From January 1942, Boßhammer was a member of the Jewish Section in the Reich Security Main Office, where he was responsible for the section "Preparation of the European solution to the Jewish problem in political regard", and was considered a specialist in regards to the deportation of Jews. German historian Carlo Gentile evaluated him as "one of the men best informed about the Final solution process.

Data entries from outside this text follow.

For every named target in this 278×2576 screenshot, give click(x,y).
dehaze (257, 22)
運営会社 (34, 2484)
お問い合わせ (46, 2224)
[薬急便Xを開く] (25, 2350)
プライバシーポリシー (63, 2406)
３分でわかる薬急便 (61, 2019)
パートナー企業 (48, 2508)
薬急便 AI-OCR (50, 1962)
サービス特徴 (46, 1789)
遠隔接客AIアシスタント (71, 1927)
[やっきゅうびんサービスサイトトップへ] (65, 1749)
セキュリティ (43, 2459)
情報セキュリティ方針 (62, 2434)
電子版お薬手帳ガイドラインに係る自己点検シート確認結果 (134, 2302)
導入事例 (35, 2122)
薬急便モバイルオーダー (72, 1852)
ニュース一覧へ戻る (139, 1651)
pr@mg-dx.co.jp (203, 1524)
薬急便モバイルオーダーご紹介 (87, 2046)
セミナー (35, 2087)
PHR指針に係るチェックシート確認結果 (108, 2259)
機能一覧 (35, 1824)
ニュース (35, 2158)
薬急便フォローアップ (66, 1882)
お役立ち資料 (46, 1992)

In January 1944, he replaced Theodor Dannecker in the Judenreferat of the Sicherheitsdienst (SD) in Verona, Italy, a role that involved the deportation of the Italian Jews to extermination camps. Contrary to earlier agreements with Fascist Italy, in which Boßhammer and his staff were only to assist the Italians in the persecution of Jews, he took a lead role, making his organisation a centralised department that coordinated all German and Italian resources available for the arrests and deportations of the Italian Jews. Boßhammer operated independently of the Fascist authorities and rarely consulted them, the exception being a meeting with Giovanni Preziosi, one of the few true anti-semitists in the Fascist Government, who later served as the General Inspectorate of Race in the RSI.

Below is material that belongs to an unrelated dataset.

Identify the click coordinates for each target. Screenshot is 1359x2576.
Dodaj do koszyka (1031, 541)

Boßhammer received an official recommendation and the War Merit Cross, Second Class with Swords, for his work in Italy, stating that "Boßhammer has led the fight against the Jews in the Italian region since February 1944. In so doing, he has performed noteworthy work in the service of the Final Solution to the Jewish problem and has personally distinguished himself in numerous actions against Jews".

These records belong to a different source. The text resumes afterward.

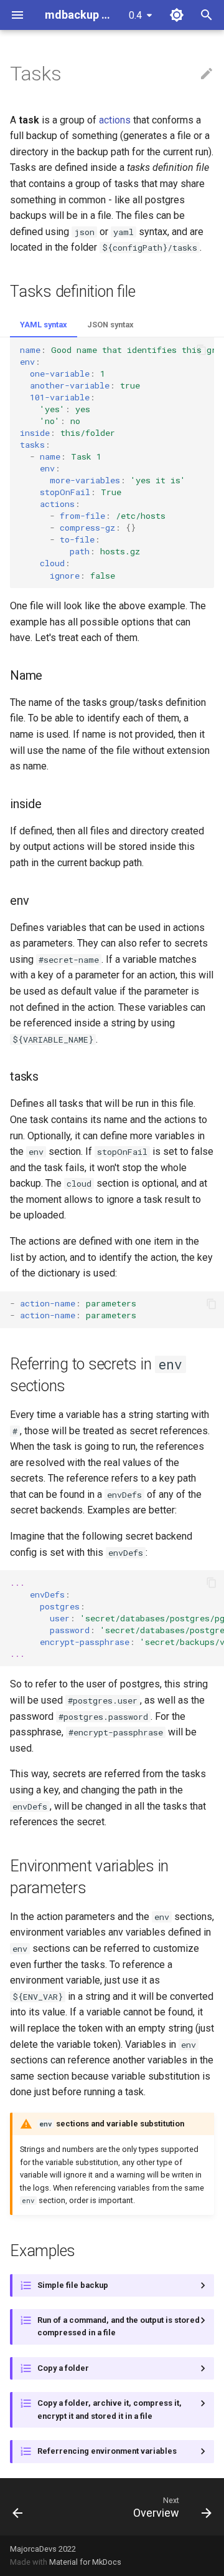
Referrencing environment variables (107, 2451)
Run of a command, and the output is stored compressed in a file (118, 2326)
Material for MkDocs (85, 2562)
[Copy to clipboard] (201, 349)
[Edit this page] (206, 74)
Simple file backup (72, 2285)
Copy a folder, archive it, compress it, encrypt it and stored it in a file (109, 2409)
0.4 (135, 15)
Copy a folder (63, 2368)
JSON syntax (110, 324)
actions (115, 120)
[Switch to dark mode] (176, 14)
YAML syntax (43, 324)
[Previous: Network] (17, 2507)
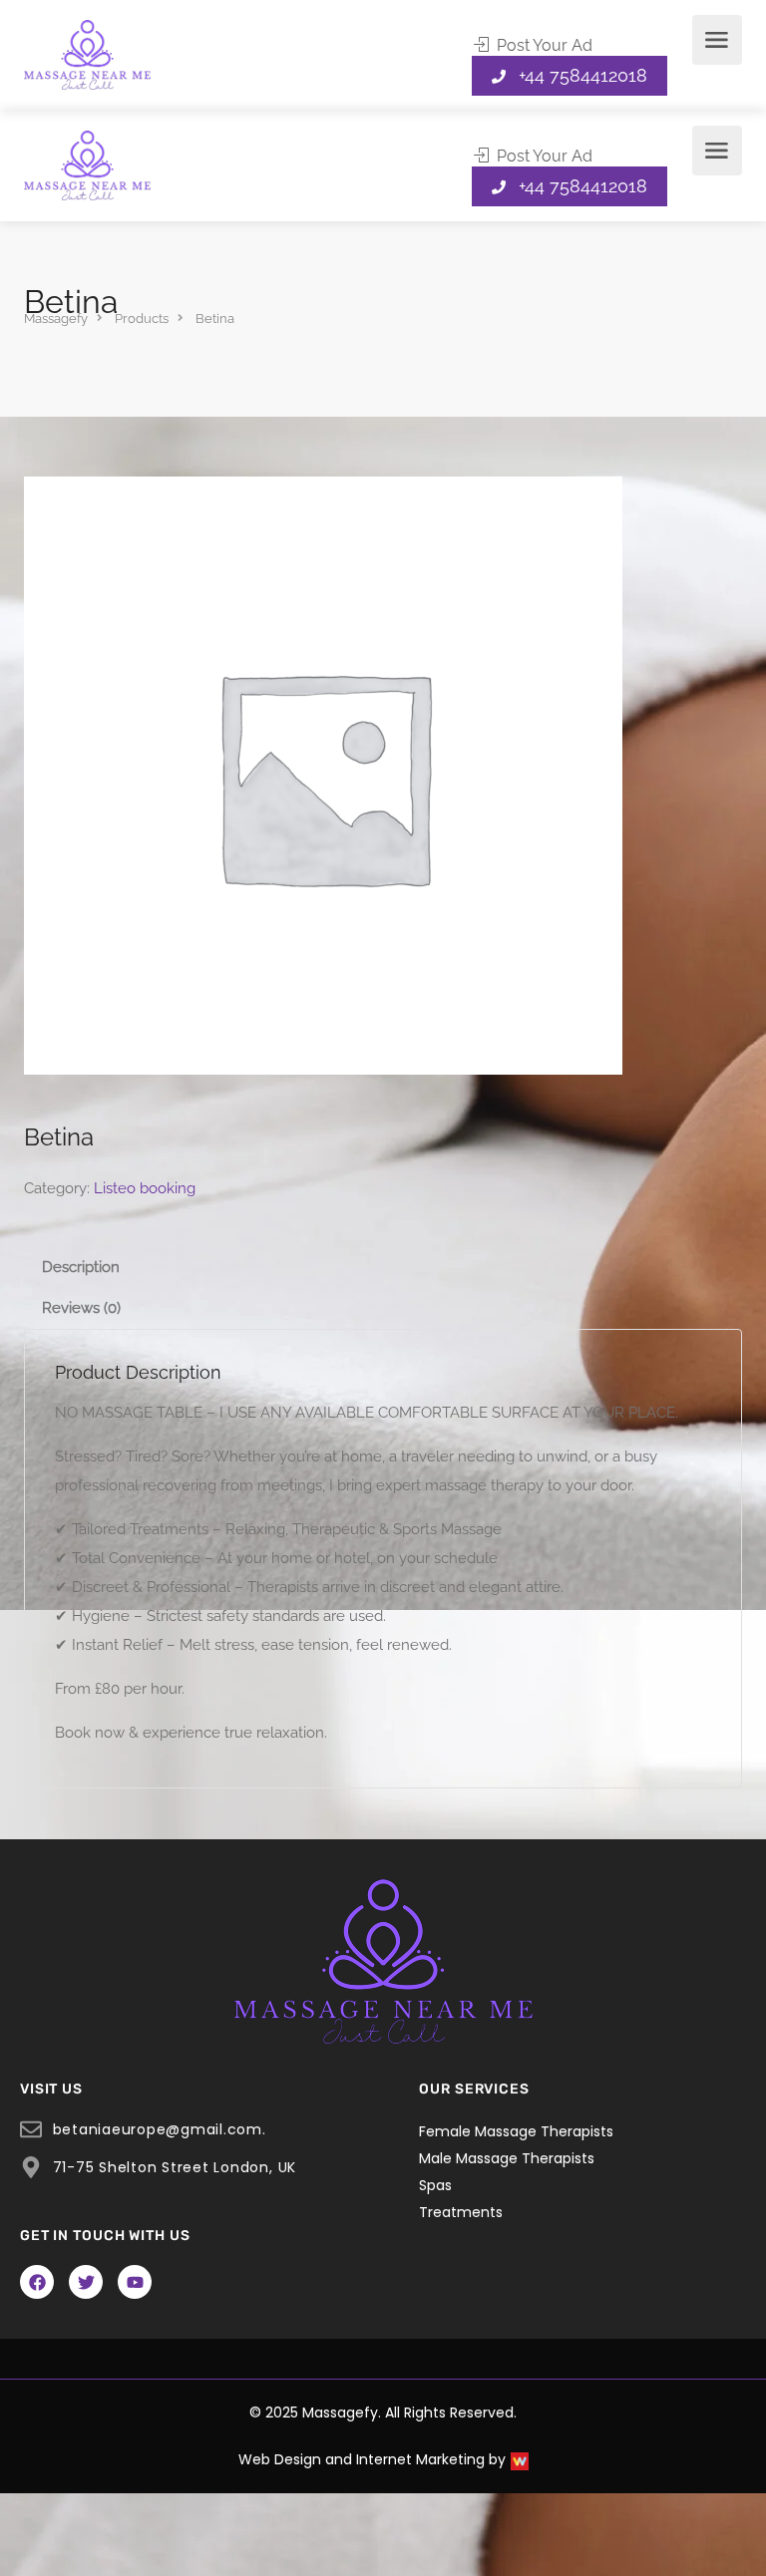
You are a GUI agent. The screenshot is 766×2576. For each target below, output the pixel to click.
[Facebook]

At the end of 1944 he decided to evacuate the camp of Fossoli to the new camp of Gries (Bozen) due to an air bombing.

===Post-war===
Boßhammer disappeared at the end of the war in 1945 and subsequently worked as a lawyer in Wuppertal. He was arrested in West Germany in 1968 and eventually sentenced to life in prison for his involvement in the deportation of 3,300 Jews from Italy to Auschwitz. During the Holocaust almost 8,000 of the 45,000 Jews living in Italy perished. During his trial, over 200 witnesses were heard before he was sentenced in April 1972. He died a few months after the verdict without having spent any time in prison.

One of the witnesses at the trial was Italian writer Primo Levi, an Auschwitz survivor.